Da mein letzter Opernbesuch schon einige Jahre her war und ich überhaupt noch nie eine Oper auf Französisch gehört hatte, freute ich mich sehr auf die „Werther“ Vorführung. Kaum saß ich auf meinem – sehr tollen – Platz, fing mich die Stimmung der Oper ein, das Licht wurde gedämmt, alle verstummten und es ertönte ein Schuss. Als sich der Vorhang öffnete war ich zunächst etwas verdutzt, obwohl ich auf die grüne Kulisse und die rote Kleidung des Werthers eingestellt war, wirkte es doch etwas befremdlich. Genau genommen weihnachtlich. Die ersten Szenen waren irgendwie merkwürdig, ich kannte zwar die Handlung, aber es hat etwas gedauert, bis ich mich auf die Inszenierung einlassen konnte. Mit der Zeit entwickelte sich allerdings ein Sog, der mich in die Welt der unglücklich Verliebten zog. Vor allem die einnehmende Musik und die unglaublichen Stimmen der Sänger haben mich verzaubert. Herausragend gut war die junge Sophie, die eine Leichtigkeit versprühte, eine fantastische Stimme hat und mit Abstand die positivste Figur des Abends verkörperte.

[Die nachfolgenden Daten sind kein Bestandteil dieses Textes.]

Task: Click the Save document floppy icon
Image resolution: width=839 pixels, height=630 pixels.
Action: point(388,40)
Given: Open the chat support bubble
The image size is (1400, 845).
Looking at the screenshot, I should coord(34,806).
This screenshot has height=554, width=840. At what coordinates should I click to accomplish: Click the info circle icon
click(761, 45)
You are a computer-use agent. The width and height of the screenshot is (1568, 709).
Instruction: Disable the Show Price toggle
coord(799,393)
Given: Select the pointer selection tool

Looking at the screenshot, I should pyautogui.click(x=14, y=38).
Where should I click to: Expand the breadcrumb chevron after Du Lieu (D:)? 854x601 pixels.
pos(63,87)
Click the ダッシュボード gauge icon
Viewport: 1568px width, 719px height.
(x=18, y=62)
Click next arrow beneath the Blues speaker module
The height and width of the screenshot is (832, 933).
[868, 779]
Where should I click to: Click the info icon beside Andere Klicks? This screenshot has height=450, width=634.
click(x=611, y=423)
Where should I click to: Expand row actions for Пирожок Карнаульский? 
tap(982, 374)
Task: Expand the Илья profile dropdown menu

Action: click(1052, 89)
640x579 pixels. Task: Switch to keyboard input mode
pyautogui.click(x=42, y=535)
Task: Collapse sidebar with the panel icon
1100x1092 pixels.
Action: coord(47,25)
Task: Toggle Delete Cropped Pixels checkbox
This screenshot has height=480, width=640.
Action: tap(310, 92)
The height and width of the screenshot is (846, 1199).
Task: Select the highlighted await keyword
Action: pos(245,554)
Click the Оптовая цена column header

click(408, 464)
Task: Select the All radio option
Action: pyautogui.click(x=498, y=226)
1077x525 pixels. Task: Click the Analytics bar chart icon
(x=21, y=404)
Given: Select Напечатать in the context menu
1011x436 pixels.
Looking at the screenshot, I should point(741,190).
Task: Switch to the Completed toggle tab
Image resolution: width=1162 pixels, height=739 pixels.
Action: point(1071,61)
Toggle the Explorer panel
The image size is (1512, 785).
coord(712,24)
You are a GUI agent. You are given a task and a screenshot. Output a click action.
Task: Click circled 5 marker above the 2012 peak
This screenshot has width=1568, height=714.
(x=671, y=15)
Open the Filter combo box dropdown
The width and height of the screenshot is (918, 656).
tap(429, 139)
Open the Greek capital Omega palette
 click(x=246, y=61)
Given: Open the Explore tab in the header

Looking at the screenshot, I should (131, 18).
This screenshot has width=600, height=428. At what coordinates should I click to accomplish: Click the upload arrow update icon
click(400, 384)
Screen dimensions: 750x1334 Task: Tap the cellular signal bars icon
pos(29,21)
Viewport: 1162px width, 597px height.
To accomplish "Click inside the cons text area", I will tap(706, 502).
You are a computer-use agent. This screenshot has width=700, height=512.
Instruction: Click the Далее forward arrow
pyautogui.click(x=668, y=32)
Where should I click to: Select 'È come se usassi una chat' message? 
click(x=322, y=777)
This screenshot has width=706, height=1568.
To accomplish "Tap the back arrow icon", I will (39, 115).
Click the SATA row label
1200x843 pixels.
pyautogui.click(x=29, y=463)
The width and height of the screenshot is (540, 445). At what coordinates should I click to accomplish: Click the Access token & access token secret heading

Einige Kleinigkeiten haben den ansonsten sehr runden Abend allerdings gestört. Die Rolle des Albert, Charlotts Verlobter, war meiner Meinung nach viel zu aggressiv und unsympathisch. Immer wieder habe ich mich gefragt, warum sie ihn nicht verlässt, wenn er doch allem Anschein nach ein schlechter Mensch ist und ihr nichts an ihm liegt. Da ist die Begründung des Versprechens am Sterbebett der Mutter nicht ausreichend. Der zweite Punkt ist, dass die Schauspieler – obwohl hervorragend gesungen! – etwas zu alt für diese Inszenierung scheinen. Denn eine Liebe, die so dramatisch ist, dass man sich für sie umbringt sollte eine sehr junge, naive Liebe sein. Wenn sich ein längst erwachsener Mann aufgrund einer unerfüllten Liebe umbringt ist das irritierend. 
Letztendlich endete die Vorstellung mit langen Applaus und Standing Ovation auf das auf jeden Fall zu Recht. Denn die musikalischen Leistungen der Sänger und der Band waren herausragend. Und in all dem Kitsch und der Dramatik verbargen sich Wahrheiten über die Liebe und das Leben.

Ich empfehle jedem, der jung ist und in der Nähe wohnt, sich das Programm mal anzuschauen. Es ist absolut lohnenswert, man kann den Horizont erweitern und lernt vielleicht noch nette Menschen kennen. Und wenn es eine Katastrophe wird, auch nicht schlimm. Ist bloß ein Abend und ihr könnt es unter Lebenserfahrung verbuchen. Vielleicht sehen wir uns ja beim nächsten Mal?